Wetenschap
1. Verandering in fysieke eigenschappen:
* Kookpunthoogte: Het kookpunt van de oplossing neemt toe. Dit komt omdat de opgeloste deeltjes interfereren met de verdamping van de oplosmiddelmoleculen.
* Freezing Point Depression: Het vriespunt van de oplossing neemt af. Dit komt door de opgeloste deeltjes die de vorming van het kristalrooster van het oplosmiddel verstoren.
* dampdrukverlaging: De dampdruk van de oplossing neemt af. Dit komt omdat de opgeloste deeltjes ruimte bezetten aan het oppervlak van de oplossing, waardoor het aantal oplosmiddelmoleculen dat in de gasfase kan ontsnappen, wordt verminderd.
* osmotische druk: De oplossing ontwikkelt osmotische druk, wat de druk is die moet worden uitgeoefend om de innerlijke stroom van oplosmiddel over een semipermeabiel membraan te voorkomen.
2. Verandering in chemische eigenschappen:
* Chemische reacties: Afhankelijk van de aard van de opgeloste stof en oplosmiddel kunnen chemische reacties optreden, wat leidt tot de vorming van nieuwe stoffen.
* pH -verandering: De pH van de oplossing kan veranderen, afhankelijk van de zuurgraad of basiciteit van de opgeloste stof.
* geleidbaarheid: De geleidbaarheid van de oplossing kan toenemen als de opgeloste stof een elektrolyt is (een stof die in ionen dissocieert wanneer het wordt opgelost).

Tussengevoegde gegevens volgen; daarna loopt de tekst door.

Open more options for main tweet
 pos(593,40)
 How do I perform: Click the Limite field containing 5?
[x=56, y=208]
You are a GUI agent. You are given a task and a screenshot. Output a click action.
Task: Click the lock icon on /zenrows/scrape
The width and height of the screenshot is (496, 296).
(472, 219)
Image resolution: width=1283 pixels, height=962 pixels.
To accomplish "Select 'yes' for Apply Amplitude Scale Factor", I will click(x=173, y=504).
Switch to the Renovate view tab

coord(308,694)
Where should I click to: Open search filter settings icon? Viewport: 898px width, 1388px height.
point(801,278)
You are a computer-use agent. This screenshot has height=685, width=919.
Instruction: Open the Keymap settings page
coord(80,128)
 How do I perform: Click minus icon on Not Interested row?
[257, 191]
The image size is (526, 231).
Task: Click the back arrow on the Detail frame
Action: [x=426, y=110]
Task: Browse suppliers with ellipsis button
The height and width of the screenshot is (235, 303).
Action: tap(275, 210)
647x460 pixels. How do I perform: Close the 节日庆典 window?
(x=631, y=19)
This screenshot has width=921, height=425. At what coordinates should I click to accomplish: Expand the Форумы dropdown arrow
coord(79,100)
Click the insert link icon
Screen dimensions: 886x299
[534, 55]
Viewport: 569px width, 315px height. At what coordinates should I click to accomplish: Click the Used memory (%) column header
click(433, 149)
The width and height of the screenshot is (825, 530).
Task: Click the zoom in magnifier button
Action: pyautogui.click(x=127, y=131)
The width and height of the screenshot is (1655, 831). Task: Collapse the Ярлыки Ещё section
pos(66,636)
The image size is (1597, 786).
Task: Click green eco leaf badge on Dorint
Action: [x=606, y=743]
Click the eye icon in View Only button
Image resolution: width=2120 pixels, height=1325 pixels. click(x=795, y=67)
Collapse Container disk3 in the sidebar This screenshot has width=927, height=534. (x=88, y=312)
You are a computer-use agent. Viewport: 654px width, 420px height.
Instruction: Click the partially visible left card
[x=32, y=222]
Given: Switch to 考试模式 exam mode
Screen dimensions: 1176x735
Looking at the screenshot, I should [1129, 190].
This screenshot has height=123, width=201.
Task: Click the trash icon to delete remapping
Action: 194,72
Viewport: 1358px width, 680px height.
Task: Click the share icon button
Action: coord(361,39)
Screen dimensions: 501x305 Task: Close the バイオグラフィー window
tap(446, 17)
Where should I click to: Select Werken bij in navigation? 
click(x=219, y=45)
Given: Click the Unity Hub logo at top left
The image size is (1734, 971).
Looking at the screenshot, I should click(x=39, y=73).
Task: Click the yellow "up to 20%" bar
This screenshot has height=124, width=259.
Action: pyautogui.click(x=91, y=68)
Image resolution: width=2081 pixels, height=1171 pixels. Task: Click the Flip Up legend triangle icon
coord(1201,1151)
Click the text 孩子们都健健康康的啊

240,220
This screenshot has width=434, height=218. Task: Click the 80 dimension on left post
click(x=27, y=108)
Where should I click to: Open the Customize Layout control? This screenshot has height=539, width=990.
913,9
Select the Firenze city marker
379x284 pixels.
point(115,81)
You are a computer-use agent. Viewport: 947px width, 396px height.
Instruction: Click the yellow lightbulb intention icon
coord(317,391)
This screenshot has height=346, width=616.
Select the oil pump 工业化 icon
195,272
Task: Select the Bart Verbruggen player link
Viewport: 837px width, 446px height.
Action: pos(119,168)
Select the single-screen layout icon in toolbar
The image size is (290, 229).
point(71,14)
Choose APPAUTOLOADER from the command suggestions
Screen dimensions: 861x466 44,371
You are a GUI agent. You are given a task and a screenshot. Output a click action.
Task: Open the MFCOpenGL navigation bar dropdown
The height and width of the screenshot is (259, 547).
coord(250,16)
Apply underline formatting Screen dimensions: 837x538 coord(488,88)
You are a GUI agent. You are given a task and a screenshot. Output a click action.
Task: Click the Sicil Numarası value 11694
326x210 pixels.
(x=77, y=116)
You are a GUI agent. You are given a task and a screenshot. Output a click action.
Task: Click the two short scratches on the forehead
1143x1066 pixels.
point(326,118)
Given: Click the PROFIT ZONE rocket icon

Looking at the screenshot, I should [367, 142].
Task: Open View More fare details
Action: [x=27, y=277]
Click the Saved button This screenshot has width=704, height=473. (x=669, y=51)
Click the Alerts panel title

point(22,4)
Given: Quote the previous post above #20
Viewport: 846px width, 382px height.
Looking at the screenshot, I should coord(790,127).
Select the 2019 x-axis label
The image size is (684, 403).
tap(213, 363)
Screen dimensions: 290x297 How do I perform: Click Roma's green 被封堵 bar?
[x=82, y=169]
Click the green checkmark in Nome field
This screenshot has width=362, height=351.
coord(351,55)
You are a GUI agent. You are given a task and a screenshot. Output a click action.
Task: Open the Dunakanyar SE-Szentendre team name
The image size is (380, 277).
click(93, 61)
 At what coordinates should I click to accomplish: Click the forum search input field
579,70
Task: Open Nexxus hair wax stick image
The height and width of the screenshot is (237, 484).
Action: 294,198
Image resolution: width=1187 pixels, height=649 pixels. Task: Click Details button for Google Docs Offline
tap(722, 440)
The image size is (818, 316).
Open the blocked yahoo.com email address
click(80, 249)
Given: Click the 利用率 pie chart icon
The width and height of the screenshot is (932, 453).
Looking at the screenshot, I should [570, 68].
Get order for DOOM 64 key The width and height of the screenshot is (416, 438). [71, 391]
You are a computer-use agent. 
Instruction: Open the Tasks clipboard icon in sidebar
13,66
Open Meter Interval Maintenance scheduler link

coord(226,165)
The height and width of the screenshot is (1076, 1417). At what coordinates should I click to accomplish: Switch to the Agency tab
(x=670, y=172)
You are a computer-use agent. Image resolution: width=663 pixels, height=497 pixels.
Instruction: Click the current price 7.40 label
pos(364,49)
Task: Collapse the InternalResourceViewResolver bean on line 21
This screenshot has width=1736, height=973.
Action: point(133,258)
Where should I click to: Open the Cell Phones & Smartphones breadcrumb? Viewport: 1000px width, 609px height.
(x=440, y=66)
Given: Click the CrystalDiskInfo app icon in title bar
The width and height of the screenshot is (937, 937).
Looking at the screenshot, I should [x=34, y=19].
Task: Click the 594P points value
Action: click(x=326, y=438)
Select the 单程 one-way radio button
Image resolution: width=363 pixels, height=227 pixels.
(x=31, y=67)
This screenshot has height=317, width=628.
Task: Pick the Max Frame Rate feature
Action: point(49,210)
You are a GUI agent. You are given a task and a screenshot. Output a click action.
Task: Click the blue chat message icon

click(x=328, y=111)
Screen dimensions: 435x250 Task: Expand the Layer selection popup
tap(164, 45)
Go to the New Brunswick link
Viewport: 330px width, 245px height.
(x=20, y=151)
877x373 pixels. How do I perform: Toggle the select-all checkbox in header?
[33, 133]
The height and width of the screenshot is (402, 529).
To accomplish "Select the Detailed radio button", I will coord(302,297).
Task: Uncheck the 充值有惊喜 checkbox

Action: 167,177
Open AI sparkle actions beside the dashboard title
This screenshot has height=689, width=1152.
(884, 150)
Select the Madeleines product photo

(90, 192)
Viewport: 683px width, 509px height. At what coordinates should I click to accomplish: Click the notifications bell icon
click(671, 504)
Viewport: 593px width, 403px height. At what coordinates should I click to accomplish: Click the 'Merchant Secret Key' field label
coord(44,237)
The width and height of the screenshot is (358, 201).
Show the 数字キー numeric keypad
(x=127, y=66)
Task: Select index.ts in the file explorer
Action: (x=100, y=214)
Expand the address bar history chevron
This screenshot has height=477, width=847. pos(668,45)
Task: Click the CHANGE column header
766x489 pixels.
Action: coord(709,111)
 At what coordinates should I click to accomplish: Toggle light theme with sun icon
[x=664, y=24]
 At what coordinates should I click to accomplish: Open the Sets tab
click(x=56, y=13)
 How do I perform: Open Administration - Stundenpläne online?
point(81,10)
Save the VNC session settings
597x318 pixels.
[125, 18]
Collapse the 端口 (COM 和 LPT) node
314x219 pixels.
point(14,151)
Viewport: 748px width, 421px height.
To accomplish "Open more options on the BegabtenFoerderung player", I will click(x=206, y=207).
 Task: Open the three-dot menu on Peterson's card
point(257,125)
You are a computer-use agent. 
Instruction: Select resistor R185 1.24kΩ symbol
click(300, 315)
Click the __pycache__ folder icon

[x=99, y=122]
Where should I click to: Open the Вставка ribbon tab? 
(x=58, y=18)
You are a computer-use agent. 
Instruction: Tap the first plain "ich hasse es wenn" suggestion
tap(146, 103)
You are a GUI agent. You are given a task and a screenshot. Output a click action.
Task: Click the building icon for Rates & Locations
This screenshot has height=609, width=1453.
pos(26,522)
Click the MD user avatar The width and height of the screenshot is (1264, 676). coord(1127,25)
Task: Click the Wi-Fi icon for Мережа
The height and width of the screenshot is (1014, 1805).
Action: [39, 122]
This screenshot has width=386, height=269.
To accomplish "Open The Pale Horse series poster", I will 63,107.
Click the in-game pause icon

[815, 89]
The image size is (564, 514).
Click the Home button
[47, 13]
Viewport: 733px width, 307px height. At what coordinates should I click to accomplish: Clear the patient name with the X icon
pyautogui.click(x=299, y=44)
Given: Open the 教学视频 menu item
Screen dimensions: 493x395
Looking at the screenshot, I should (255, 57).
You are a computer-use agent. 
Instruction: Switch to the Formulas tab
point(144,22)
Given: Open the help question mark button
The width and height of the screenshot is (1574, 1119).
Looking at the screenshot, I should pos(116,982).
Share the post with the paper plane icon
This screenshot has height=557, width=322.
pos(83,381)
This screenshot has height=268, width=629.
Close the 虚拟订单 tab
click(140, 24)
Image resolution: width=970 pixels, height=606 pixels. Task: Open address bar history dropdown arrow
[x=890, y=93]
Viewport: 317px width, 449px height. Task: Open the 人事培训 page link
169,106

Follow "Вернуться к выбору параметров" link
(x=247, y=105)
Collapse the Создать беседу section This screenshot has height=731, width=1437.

3. Veranderingen in de structuur van de oplossing:
* Hydratatie: In waterige oplossingen vormen de oplosmiddel (water) moleculen hydratatieschalen rond de opgeloste ionen of moleculen.
* Intermoleculaire interacties: De opgeloste moleculen en oplosmiddelen werken met elkaar samen via verschillende intermoleculaire krachten, zoals waterstofbinding, dipool-dipoolinteracties of Londense dispersiekrachten.
4. Verzadiging en oververzadiging:
* Verzadiging: Wanneer een oplossing niet meer opgeloste opgeloste stof bij een bepaalde temperatuur kan oplossen, wordt gezegd dat deze verzadigd is.
* supersaturation: Een oplossing kan soms meer opgeloste stof vasthouden dan normaal op een bepaalde temperatuur, waardoor een oververzadigde oplossing ontstaat. Dit is een tijdelijke staat en de overtollige opgeloste stof zal uiteindelijk neerslaan.
5. Diffusie en osmose:
* diffusie: De opgeloste deeltjes zullen de neiging hebben om zich gelijkmatig over de oplossing te verspreiden als gevolg van diffusie.
* osmose: Als een oplossing wordt gescheiden van een zuiver oplosmiddel door een semipermeabiel membraan, zullen oplosmiddelmoleculen over het membraan bewegen om de oplossing te verdunnen, een proces dat osmose wordt genoemd.
De specifieke veranderingen die optreden wanneer opgeloste opgelosteheden worden opgelost, zijn afhankelijk van de aard van de opgeloste stof en het oplosmiddel. De hierboven beschreven algemene principes bieden echter een kader voor het begrijpen van het gedrag van oplossingen.